In Java Concurrency In Practice, the following example is given to illustrate how to create an immutable class:
http://www.javaconcurrencyinpractice.com/listings/ThreeStooges.java
This class has: private final Set<String> stooges = new HashSet<String>(); which is initialized in its Constructor:
public ThreeStooges() {
stooges.add("Moe");
stooges.add("Larry");
stooges.add("Curly");
}
and has a method
public boolean isStooge(String name) {
return stooges.contains(name);
}
to see if a name is one of the three stooges.
But when I do this: ThreeStooges ts = new ThreeStooges(), is it guaranteed that the object will be properly constructed (i.e. the state of stooges correctly initialized) before its reference is set into ts?
In other words, if I publish this object, is it possible that some thread will see it as incorrectly initialized (i.e. it will see stooges as empty when accessed through isStooge())?
My understanding is that an immutable object will be properly constructed and correctly visible when it’s published – (because it uses final instance variables). Is my understanding correct? If yes, is this class still immutable?

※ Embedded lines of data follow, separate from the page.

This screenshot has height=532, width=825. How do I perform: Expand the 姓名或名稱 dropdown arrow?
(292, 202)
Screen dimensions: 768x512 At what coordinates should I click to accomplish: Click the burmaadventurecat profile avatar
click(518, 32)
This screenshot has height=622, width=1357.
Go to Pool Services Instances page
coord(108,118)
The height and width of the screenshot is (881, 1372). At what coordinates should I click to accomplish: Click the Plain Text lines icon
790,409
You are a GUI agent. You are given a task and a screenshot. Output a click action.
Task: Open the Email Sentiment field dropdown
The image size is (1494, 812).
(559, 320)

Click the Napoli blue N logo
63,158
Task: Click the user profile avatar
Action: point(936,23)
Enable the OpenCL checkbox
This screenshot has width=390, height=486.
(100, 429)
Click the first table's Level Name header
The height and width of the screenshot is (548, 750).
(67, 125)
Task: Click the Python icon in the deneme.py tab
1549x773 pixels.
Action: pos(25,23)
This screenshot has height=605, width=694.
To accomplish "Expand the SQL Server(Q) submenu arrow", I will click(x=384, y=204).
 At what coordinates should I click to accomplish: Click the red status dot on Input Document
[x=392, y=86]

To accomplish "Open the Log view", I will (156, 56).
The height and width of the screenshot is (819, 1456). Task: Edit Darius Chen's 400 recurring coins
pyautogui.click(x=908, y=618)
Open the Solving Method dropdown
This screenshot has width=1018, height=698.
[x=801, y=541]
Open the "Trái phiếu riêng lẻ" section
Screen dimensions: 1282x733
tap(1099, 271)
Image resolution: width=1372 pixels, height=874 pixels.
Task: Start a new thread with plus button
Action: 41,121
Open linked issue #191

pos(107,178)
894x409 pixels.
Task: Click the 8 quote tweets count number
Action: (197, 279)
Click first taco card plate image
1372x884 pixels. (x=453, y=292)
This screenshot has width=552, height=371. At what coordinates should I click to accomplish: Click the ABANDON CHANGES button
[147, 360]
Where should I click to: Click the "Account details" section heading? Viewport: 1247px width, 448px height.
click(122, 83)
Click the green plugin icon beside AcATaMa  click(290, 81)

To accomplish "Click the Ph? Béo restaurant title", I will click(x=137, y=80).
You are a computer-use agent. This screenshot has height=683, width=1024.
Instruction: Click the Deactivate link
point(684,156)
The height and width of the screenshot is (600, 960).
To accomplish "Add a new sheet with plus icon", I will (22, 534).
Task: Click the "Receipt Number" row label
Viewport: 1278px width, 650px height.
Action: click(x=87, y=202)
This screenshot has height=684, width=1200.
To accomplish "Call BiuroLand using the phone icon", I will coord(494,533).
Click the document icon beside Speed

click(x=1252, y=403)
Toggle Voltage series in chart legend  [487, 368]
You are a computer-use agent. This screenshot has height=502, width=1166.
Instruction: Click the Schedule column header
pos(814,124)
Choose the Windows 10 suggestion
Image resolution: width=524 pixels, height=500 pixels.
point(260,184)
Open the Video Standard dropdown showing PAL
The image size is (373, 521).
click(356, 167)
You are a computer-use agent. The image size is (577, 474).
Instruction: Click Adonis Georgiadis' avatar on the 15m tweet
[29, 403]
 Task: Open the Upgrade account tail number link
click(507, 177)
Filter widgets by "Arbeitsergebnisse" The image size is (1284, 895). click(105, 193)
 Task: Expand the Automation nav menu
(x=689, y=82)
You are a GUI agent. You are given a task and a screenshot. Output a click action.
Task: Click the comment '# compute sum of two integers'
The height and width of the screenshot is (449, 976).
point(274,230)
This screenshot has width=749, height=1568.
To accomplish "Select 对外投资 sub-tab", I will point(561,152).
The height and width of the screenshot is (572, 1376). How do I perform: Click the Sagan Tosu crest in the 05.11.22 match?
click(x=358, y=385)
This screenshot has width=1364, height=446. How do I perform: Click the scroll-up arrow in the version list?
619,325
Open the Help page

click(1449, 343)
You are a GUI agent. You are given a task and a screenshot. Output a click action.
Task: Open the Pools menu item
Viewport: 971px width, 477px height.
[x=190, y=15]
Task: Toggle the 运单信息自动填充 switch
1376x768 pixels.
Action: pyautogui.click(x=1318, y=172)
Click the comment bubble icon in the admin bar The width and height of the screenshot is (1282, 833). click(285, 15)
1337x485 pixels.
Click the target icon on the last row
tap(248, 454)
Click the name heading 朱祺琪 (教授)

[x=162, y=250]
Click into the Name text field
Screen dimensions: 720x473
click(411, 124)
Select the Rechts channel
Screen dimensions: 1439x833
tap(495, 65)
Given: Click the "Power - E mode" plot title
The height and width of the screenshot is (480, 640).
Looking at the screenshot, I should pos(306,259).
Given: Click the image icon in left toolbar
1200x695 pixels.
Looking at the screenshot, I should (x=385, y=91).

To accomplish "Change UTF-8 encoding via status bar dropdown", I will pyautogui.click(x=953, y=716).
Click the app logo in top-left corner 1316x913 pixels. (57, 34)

EDIT: it seems from the comments I saw that it’s difficult to believe an object can be seen by other threads before its Constructor completes. Here’s a link on that: http://jeremymanson.blogspot.in/2008/05/double-checked-locking.html
A whole heap of wrong answers here 🙁
The initialization safety guarantees for final fields in the Java Memory Model are surprisingly strong. Not only do they guarantee that writes to final fields in the constructor are visible to any thread which obtains a shared reference to the object (even if that reference is obtained via a data race), but they guarantee that any writes in the constructor through that reference are visible to reads through that reference. The only caveat is that the reference to the object under construction not escape during construction. Of course, if the class were to mutate the object after construction, or offer a way for clients to get at the object reference to the HashSet, all bets are off.
The purpose of this guarantee is to prevent the need for tricky reasoning about the state of immutable (in this case, effectively immutable) objects. IF the field is final AND there are no writes to the referred-to- object’s state other than those in the constructor, you’re done.
If this makes your head hurt, don’t worry. If you (a) make the reference field private and final and (b) do not modify the state of the referred-to object outside the constructor and (c) do not provide any access that would let a client do the same (e.g., no mutative methods, no getter that exposes the field, etc), you’re done.